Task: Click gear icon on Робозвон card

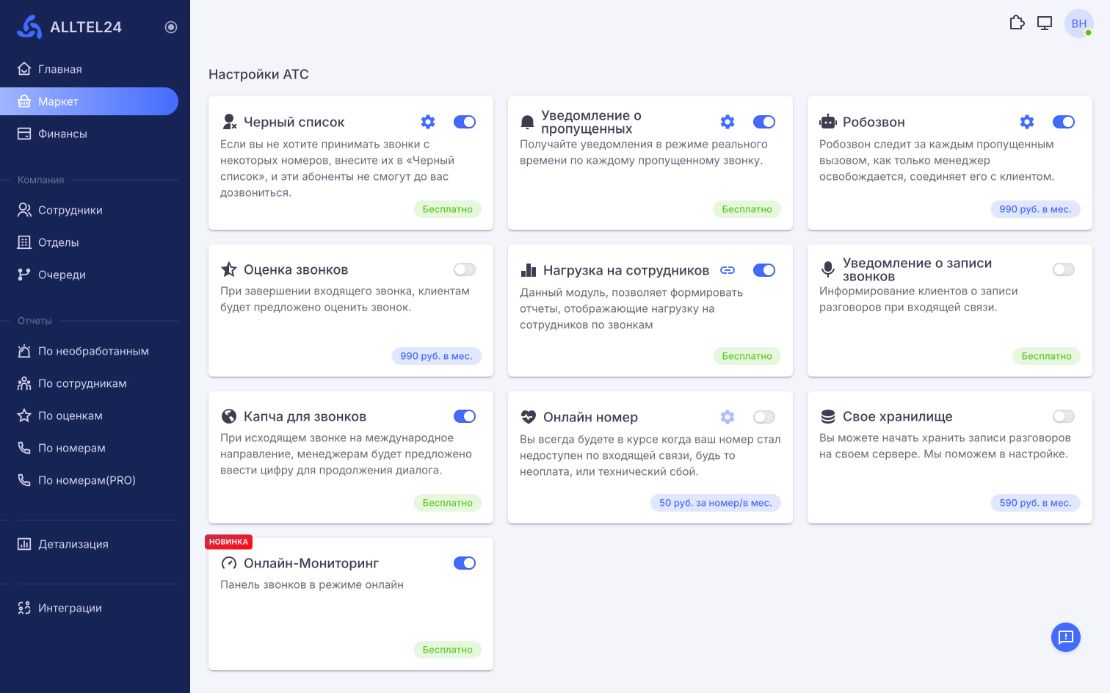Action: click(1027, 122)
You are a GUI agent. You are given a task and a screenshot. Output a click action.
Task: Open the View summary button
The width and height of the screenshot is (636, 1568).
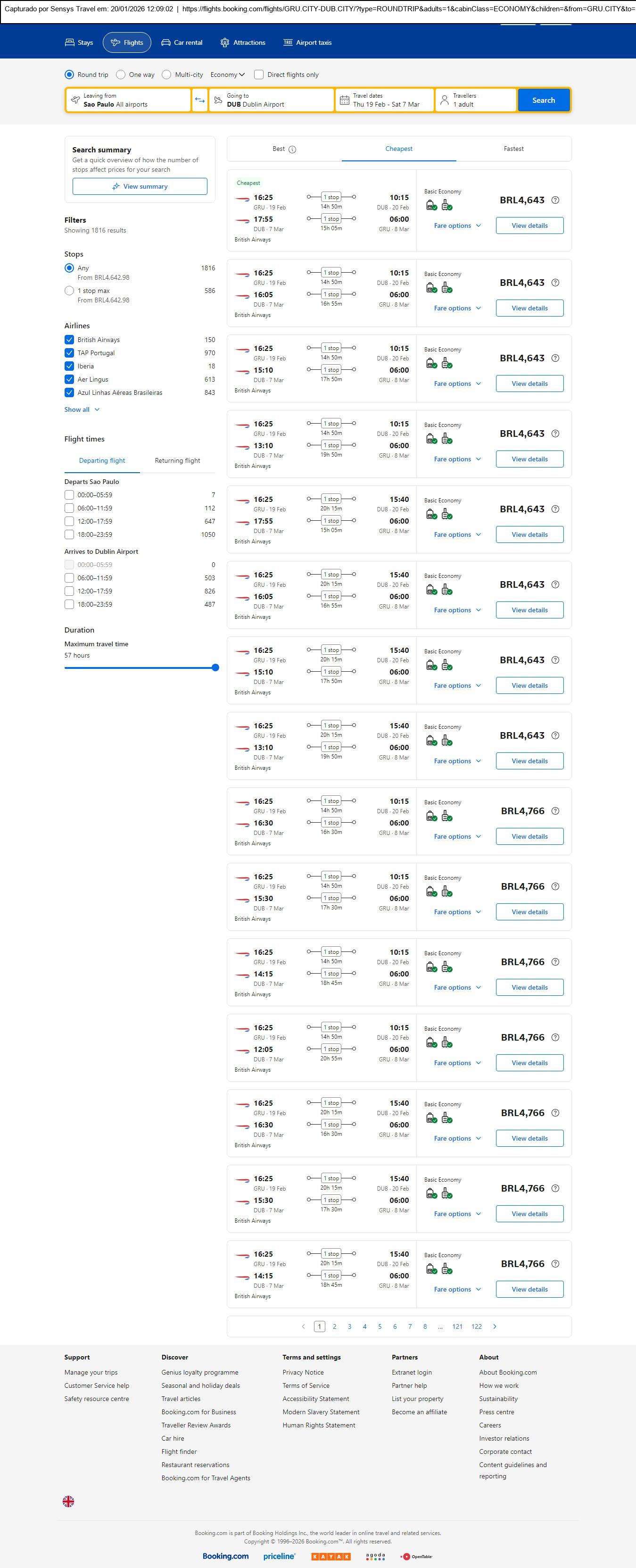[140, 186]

▬▬▬

TASK BRIEF → Write out the entries above word for word, leaving out the pictures.

IN RESPONSE →
Task: Click gear icon on Робозвон card

Action: click(1027, 122)
You are a GUI agent. You are given a task and a screenshot. Output a click action.
Task: Open the View summary button
The width and height of the screenshot is (636, 1568).
[140, 186]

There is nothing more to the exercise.